- **Work item**:
Some lines hold the string "computer". Copy all of them from the material that follows.

§

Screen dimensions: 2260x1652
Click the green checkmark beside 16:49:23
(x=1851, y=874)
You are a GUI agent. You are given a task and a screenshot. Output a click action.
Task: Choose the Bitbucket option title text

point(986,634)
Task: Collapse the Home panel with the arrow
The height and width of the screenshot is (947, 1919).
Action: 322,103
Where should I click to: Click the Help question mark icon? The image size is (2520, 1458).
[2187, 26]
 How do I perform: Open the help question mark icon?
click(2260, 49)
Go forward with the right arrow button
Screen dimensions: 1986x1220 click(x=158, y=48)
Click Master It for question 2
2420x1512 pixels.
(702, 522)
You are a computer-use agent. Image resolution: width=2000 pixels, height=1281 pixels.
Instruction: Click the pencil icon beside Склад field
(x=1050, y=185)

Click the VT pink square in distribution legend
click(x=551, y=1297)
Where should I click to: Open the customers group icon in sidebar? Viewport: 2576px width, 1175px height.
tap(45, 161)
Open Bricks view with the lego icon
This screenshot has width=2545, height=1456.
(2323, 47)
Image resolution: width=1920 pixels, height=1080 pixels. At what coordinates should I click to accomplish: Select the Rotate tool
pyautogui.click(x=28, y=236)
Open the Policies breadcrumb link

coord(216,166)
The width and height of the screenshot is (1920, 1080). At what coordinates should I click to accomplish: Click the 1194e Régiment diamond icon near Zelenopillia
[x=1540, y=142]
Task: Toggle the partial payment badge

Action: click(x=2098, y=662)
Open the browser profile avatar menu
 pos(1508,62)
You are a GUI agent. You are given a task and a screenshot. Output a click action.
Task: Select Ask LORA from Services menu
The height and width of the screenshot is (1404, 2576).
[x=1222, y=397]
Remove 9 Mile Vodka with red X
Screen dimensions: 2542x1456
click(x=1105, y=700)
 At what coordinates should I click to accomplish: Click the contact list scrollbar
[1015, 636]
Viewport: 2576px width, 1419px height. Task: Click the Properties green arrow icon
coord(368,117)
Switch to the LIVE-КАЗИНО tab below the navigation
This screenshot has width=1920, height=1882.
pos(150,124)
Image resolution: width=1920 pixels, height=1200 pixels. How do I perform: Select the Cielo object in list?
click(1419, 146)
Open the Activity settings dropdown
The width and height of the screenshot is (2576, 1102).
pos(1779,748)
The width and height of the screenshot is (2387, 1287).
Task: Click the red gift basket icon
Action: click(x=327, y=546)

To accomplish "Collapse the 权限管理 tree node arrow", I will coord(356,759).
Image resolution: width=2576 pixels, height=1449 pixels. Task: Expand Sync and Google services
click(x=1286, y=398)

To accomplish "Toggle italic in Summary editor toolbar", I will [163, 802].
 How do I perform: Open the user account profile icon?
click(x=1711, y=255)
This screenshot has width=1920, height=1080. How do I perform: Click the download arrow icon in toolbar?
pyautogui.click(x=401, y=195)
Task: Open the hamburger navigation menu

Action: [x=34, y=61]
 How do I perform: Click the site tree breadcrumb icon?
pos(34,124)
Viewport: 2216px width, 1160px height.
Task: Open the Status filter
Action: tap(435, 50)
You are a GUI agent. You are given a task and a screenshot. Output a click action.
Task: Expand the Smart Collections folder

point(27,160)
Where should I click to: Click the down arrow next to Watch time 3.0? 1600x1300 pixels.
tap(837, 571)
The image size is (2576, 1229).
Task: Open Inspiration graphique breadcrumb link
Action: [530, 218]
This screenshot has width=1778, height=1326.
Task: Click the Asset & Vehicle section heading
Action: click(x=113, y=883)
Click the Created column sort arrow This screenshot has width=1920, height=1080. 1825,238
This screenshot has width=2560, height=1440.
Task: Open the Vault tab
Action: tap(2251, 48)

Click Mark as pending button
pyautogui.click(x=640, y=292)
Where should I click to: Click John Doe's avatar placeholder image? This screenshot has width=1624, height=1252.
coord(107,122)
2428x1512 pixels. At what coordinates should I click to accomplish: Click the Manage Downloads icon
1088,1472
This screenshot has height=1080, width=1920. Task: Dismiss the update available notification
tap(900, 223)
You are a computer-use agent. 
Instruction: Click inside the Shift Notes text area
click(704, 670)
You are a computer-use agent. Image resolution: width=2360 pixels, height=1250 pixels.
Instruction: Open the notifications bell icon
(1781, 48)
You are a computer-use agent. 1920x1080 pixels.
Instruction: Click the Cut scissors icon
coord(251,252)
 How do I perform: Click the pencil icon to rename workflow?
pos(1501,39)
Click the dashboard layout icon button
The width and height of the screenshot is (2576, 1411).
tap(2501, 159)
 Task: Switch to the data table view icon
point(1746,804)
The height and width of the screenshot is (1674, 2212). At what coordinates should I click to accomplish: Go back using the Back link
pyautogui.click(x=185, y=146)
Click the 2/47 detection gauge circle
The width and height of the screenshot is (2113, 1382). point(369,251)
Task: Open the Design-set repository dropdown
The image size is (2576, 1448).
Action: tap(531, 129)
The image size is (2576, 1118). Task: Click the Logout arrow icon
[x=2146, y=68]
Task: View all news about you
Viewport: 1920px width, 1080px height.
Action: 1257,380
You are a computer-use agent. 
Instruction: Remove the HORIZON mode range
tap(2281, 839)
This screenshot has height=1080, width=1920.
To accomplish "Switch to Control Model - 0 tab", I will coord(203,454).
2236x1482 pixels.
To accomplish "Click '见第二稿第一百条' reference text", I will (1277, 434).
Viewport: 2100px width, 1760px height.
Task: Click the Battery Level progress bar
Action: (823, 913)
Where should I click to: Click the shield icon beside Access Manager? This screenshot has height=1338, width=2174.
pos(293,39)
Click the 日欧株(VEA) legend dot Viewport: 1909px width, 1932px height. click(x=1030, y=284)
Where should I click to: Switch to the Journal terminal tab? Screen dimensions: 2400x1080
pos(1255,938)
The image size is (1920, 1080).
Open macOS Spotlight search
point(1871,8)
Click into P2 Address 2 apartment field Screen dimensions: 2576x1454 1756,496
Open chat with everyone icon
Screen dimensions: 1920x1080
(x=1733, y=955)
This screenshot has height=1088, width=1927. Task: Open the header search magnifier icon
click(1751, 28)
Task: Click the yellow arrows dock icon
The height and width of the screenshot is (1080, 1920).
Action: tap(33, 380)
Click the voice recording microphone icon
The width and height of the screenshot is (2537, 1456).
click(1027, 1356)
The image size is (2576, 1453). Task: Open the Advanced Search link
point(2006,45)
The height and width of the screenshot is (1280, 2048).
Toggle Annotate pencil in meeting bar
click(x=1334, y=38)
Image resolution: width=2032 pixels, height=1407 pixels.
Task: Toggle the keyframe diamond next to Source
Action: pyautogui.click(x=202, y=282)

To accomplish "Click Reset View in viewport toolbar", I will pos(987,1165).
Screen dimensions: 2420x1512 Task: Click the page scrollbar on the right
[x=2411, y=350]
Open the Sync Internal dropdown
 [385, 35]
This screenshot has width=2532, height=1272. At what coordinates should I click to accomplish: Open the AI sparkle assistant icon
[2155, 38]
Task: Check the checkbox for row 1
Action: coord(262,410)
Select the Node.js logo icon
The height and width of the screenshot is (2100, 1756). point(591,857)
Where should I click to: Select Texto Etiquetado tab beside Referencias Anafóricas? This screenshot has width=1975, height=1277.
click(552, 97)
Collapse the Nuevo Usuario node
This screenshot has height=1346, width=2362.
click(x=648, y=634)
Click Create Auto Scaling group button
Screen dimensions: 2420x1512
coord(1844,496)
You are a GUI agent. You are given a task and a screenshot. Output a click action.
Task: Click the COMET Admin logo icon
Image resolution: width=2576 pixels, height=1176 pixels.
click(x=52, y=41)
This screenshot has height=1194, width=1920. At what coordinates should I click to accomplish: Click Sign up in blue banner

§

- **Answer below**:
You are a computer-use agent. Image resolution: width=2000 pixels, height=1281 pixels.
You are a computer-use agent. 
You are a computer-use agent. Image resolution: width=2360 pixels, height=1250 pixels.
You are a computer-use agent. 1920x1080 pixels.
You are a computer-use agent. 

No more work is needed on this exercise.